Thursday, May 5, 2011

Cursed Review

How do you define Jeremy C. Shipp's Cursed? Is it supernatural horror? A thriller? I don't really know, but I do know one thing: it's delightfully weird. Cursed tells the story of Nick, a recovering alcoholic with severe abandonment issues and self-destructive tendencies. Oh yeah, he also gets slapped in the face once a day like clockwork. Read on for the full review.

Nick is convinced he's cursed. Every day somebody slaps him. There's no way around it; even when he barricades himself in his room with his blind roommate Gordon, events unfold that lead to Gordon slapping him before midnight.

But then Nick learns he's not the only one. Cicely his weird acquaintance from the supermarket is also cursed. She has to keeping holding a certain tennis ball because she was told it is actually the world. If she drops it the world's going to end. Sure it might not be true, but would you take that chance and drop the ball?

As the story continues Nick and Cicely team up with more people who have been cursed. They fight against the mastermind that cursed them, a mastermind that's impossible to find and seems to know their every move.

That's enough of a plot summary for now. Let's examine the characters in a little more detail. Right away I noticed that Cursed is a first person narrative from Nick's point of view. However, Shipp mixes things up. Just like the strange, experimental quality to the humor, the narrative itself mirrors that. The story is told in the first person present tense which is something I don't see very often.

Also as a coping mechanism, Nick makes lists, both physical and mental. This manifests itself in the text as the majority of the action is told in list form as Nick catalogues what's happening around him. This both enhances and hinders the text. On the one hand it's interesting to see Nick's neuroses physically affecting the text, but on the other hand it gets a little tedious and saps some of the impact from the action. Still it's an experiment and really I can't say either way what the ultimate result is. I suppose it will just come down to personal taste; I wouldn't want to read every single novel in this style, but it does provide a refreshing change of pace.

Cicely is another strange character; they seem to be Shipp's specialty. The only way I can describe her sense of humor is off-beat. When she and Nick hang out every line of dialogue becomes a joke about some outlandish thing usually involving: monsters, aliens, Smurfs, yard gnomes, anthropomorphic cutlery, and other things. As a follower of Shipp on Twitter I instantly felt at home among the weird references. I wonder how much of Cicely's humor is an extension of Shipp himself or how much of his Twitter stream/persona is based on Cursed. Musings about Shipp's source of humor aside, I can see readers going either way when it comes to the Nick and Cicely scenes. Some will enjoy the humor (like me) and others will find it tedious as it occurs almost constantly for the majority of the book.
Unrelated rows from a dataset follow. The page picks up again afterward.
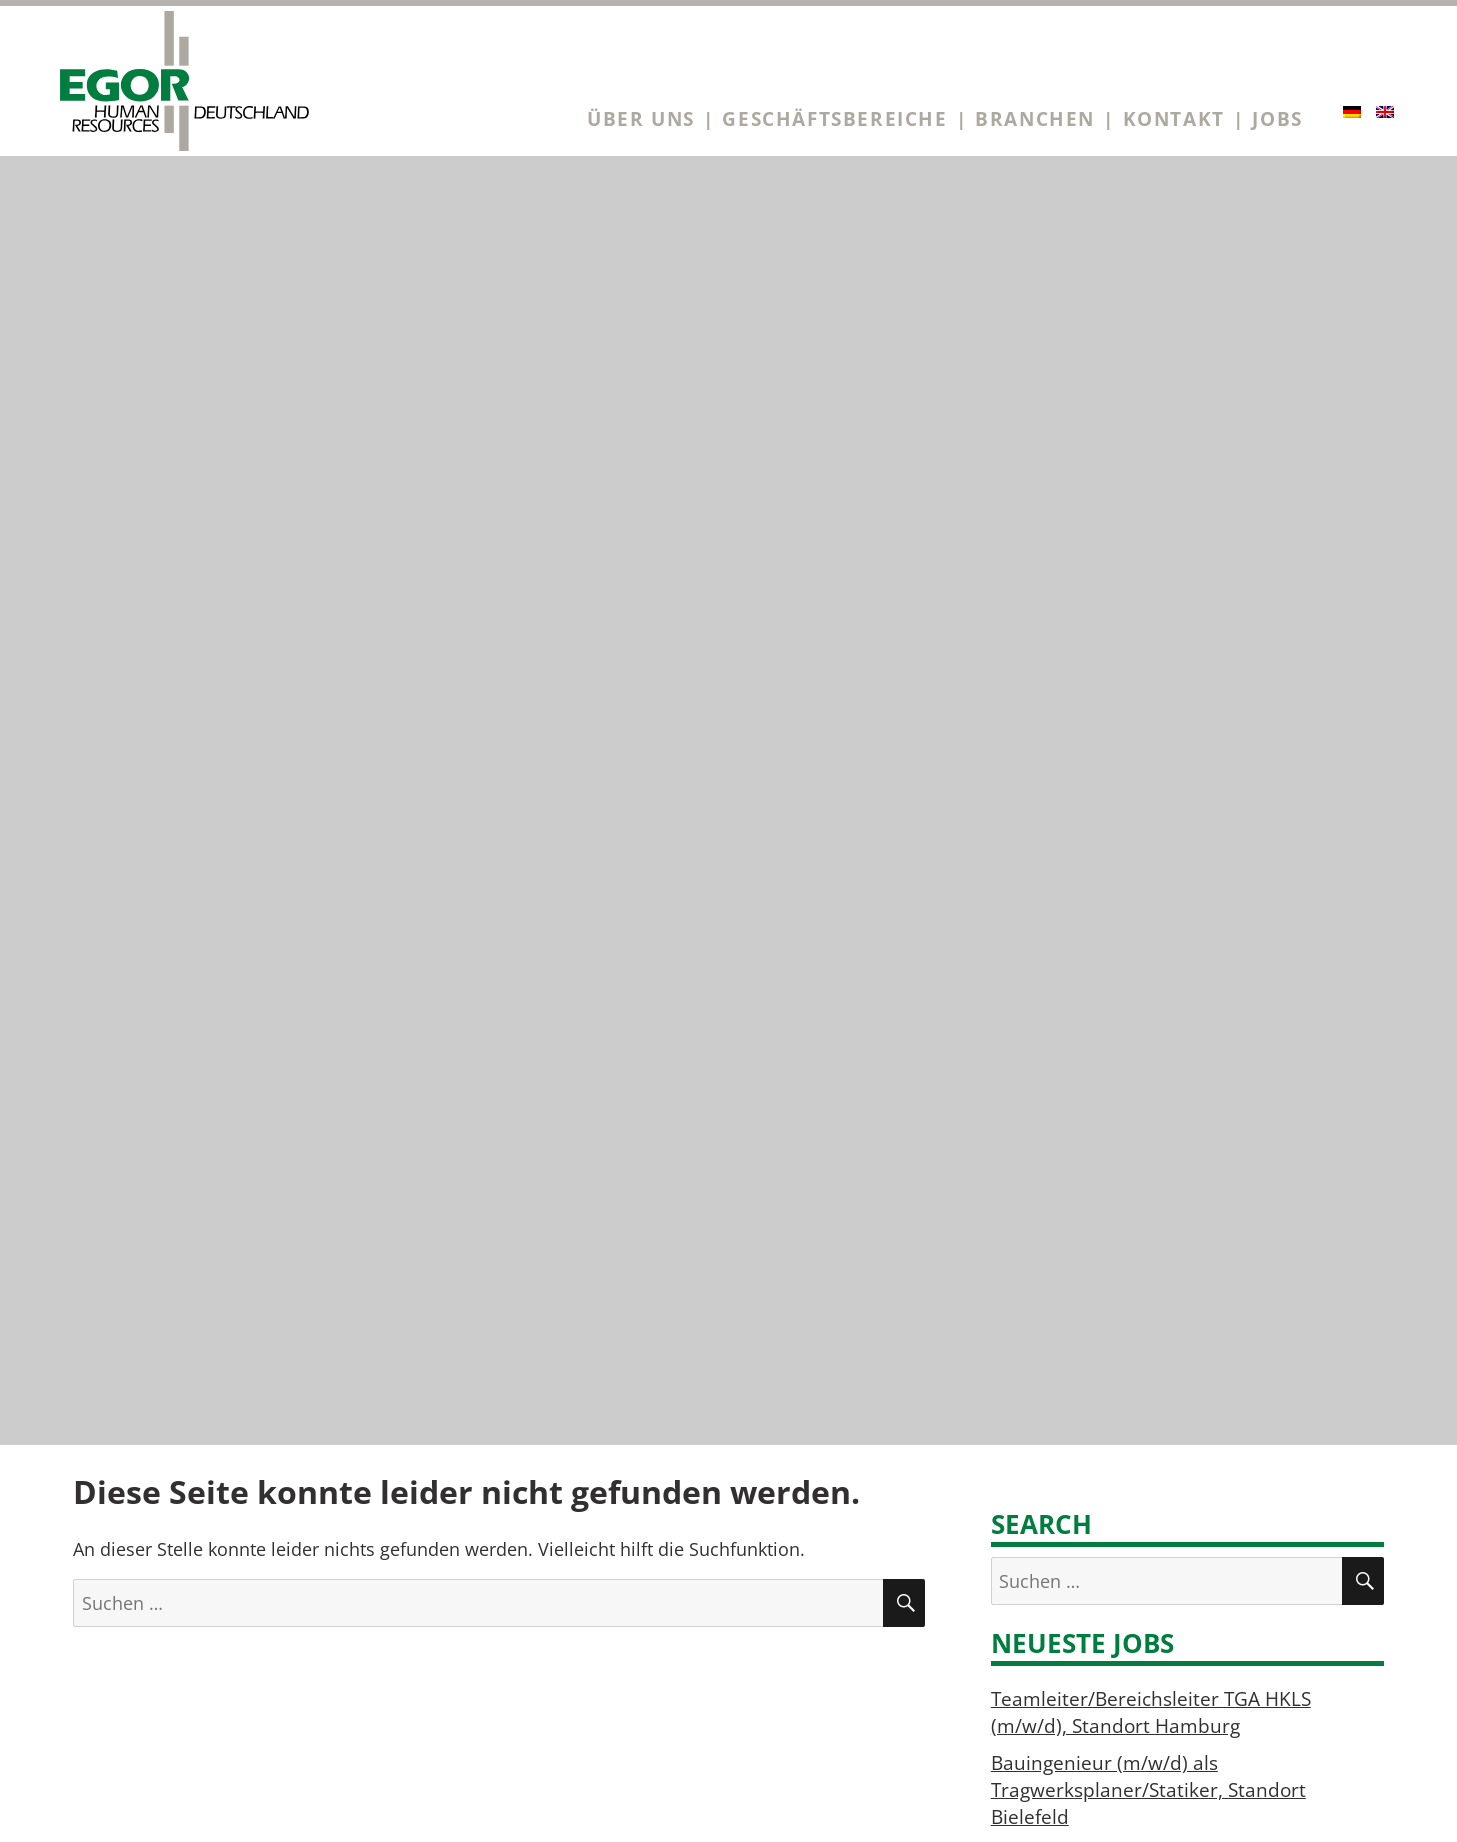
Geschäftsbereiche (834, 118)
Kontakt (1174, 118)
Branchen (1035, 118)
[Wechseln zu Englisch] (1385, 112)
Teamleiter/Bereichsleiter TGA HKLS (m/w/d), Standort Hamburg (1151, 1712)
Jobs (1277, 118)
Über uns (641, 118)
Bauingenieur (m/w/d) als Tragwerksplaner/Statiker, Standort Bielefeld (1148, 1789)
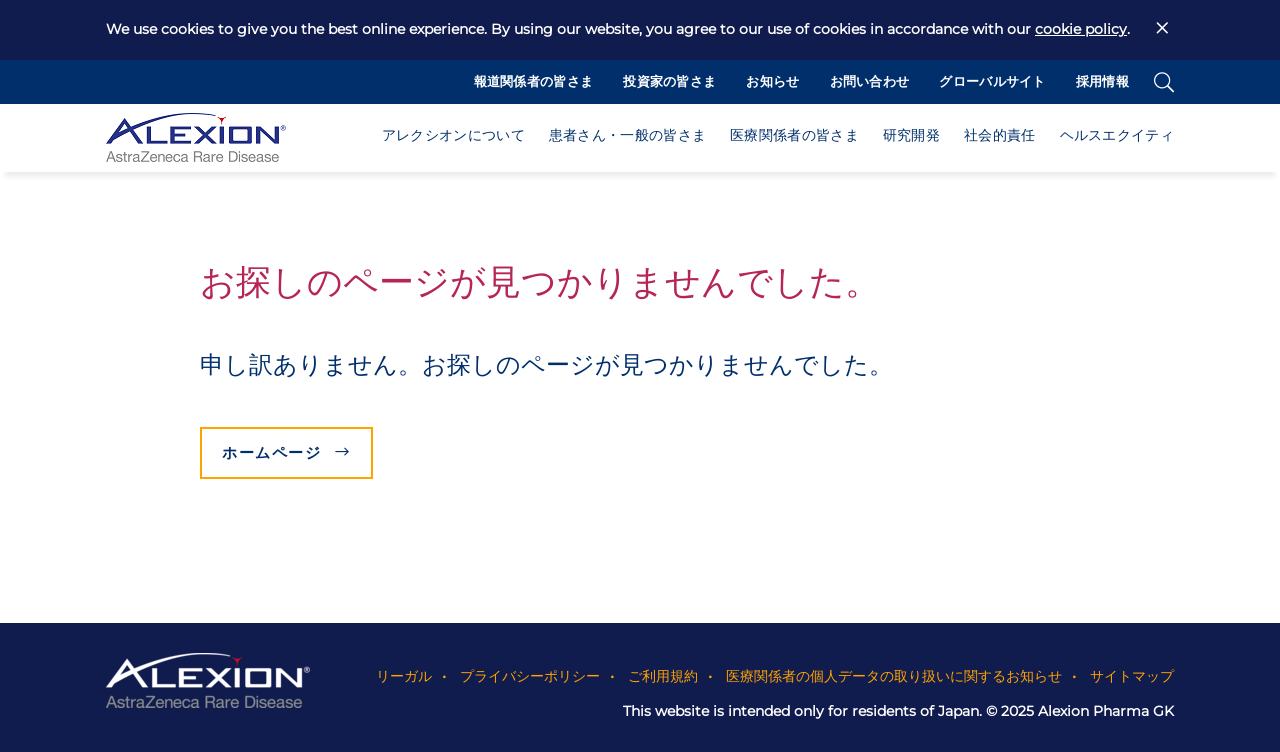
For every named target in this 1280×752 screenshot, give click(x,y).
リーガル (404, 675)
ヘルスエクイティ (1117, 138)
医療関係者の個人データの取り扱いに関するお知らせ (894, 675)
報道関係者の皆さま (534, 83)
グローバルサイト (992, 83)
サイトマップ (1132, 675)
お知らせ (772, 83)
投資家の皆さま (669, 83)
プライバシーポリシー (530, 675)
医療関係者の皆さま (794, 138)
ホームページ (271, 452)
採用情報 (1102, 83)
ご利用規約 (663, 675)
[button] (453, 140)
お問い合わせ (870, 83)
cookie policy (1081, 29)
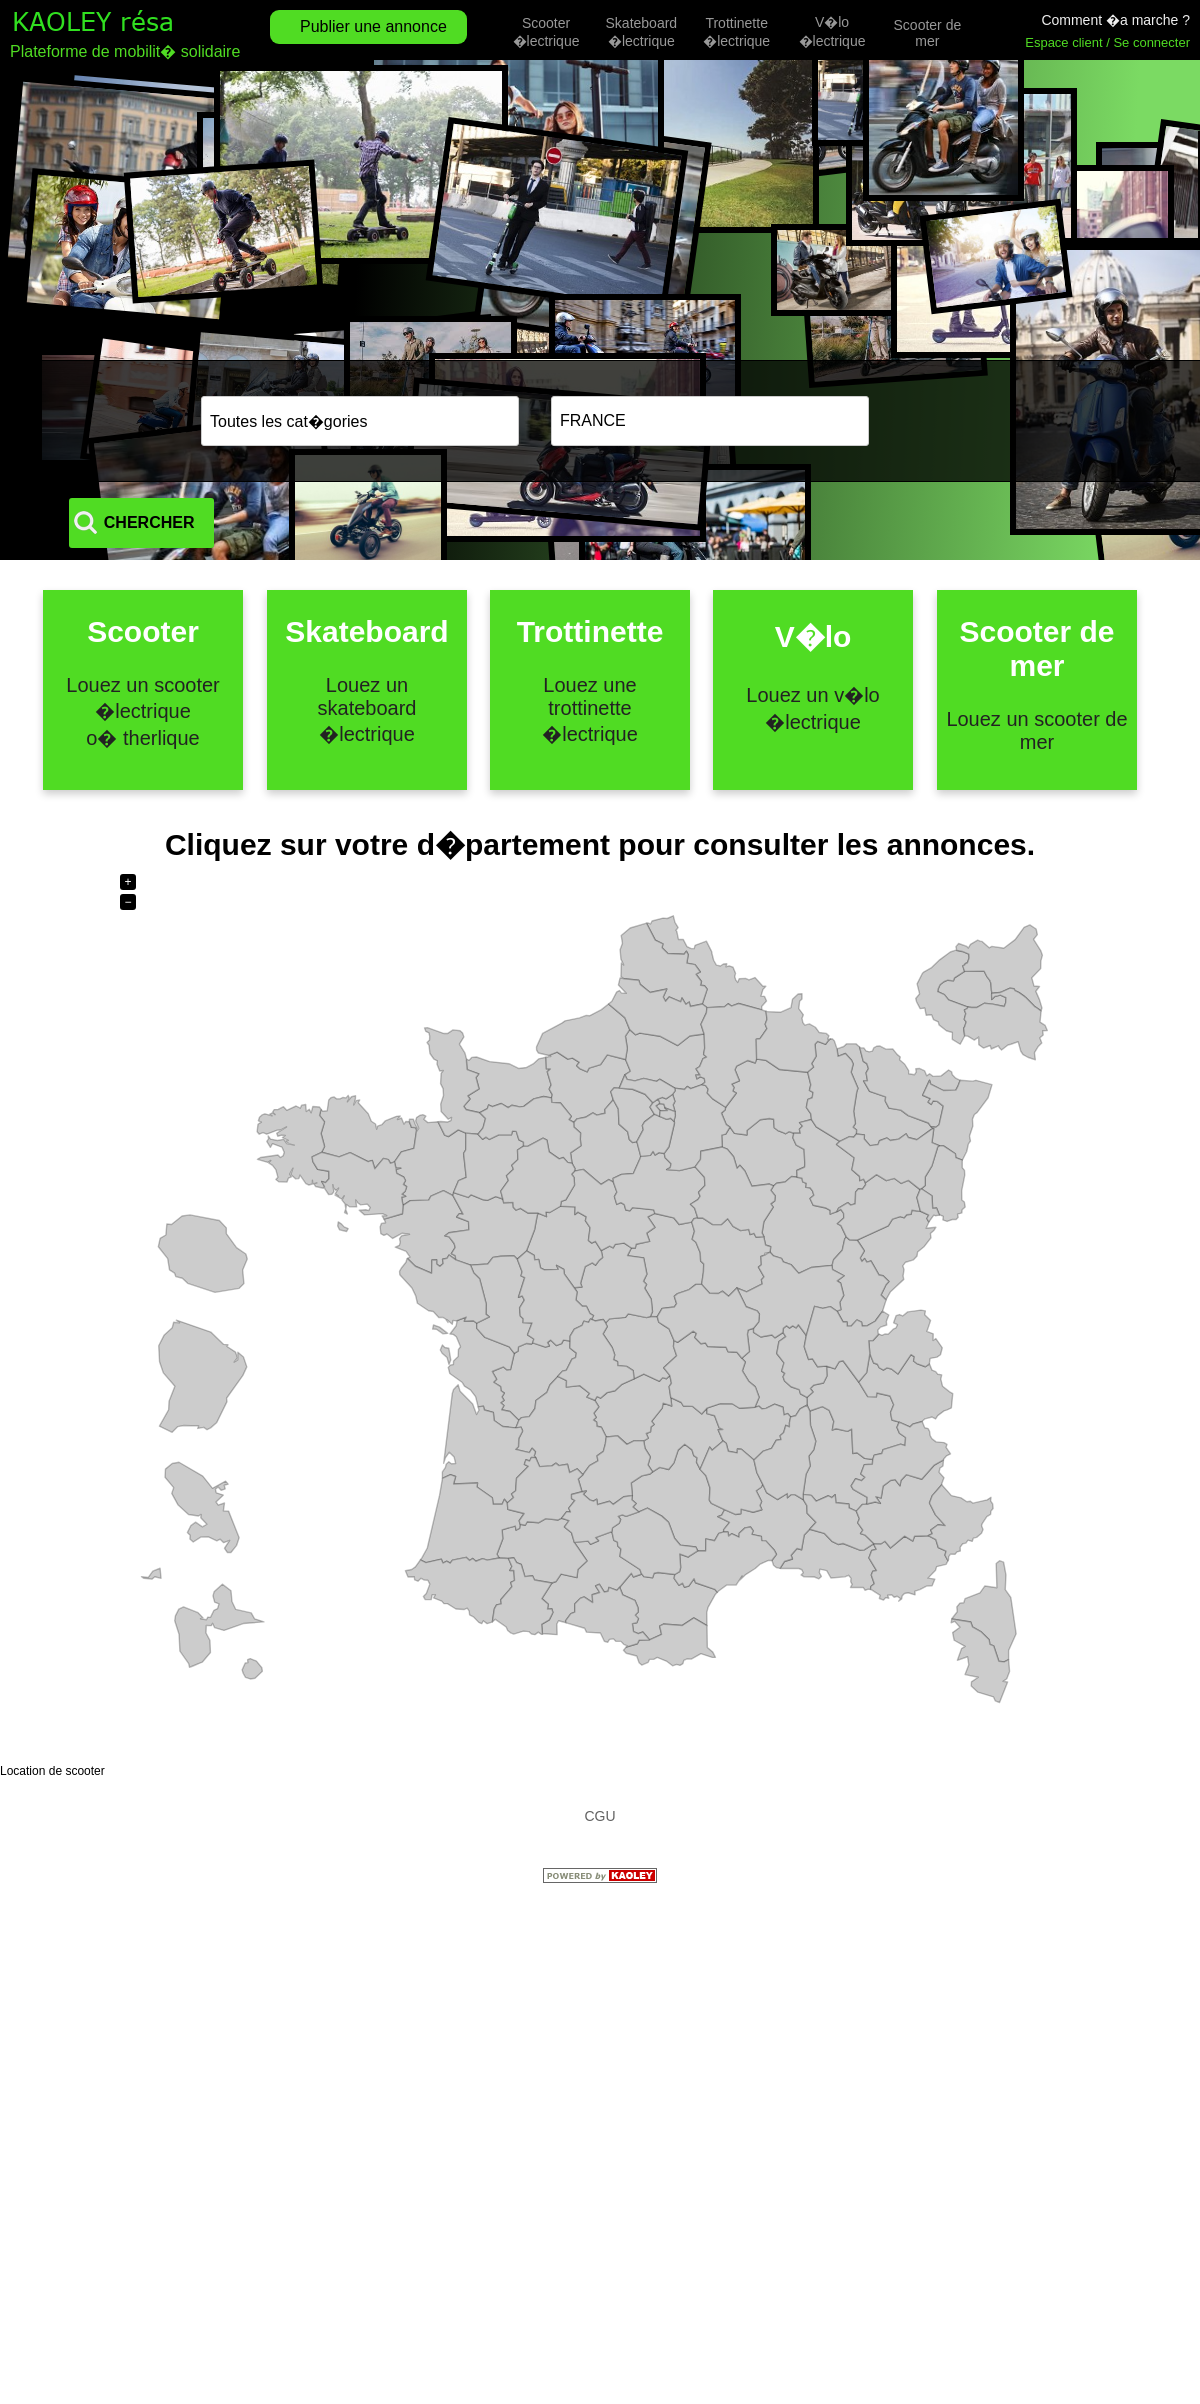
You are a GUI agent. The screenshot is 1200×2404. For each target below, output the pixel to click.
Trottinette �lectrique (736, 32)
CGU (599, 1816)
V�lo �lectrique (832, 31)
Some of the other minor characters don't have as much personality as Nick, Cicely, or even Abby--a third curse victim who joins the cursed club a little later on. Characters like Nick's sister Nadia, her husband Greg, and their young daughter Svetlana seem to drop in and out. Svetlana is supposed to enhance the reader's sympathy for Nick because of how cute they are together, but they don't get enough scenes together to really drive home that emotional bond.

Despite these minor complaints, it's entertaining (in a morbid sort of way) to watch Nick, Cicely, and Abby struggle against their respective curses. You root for them as the curses are slowly destroying their lives. And by the end of the novel you realize that it's become less about the curse and more about their individual struggles for redemption against their own personal demons.

Even after writing this review, I'm no closer to classifying Cursed. It contains believable human struggles, but  it also has things that fall outside our normal definitions of reality. So does that make it fantasy? Or perhaps to bring up a genre I haven't really thought about since college, magical realism? It really doesn't matter. Shipp's done something special. He's combined weirdness, humor, and horror all in the same package. So unless you want the yard gnome army to come besiege your house, I suggest you give Cursed a read.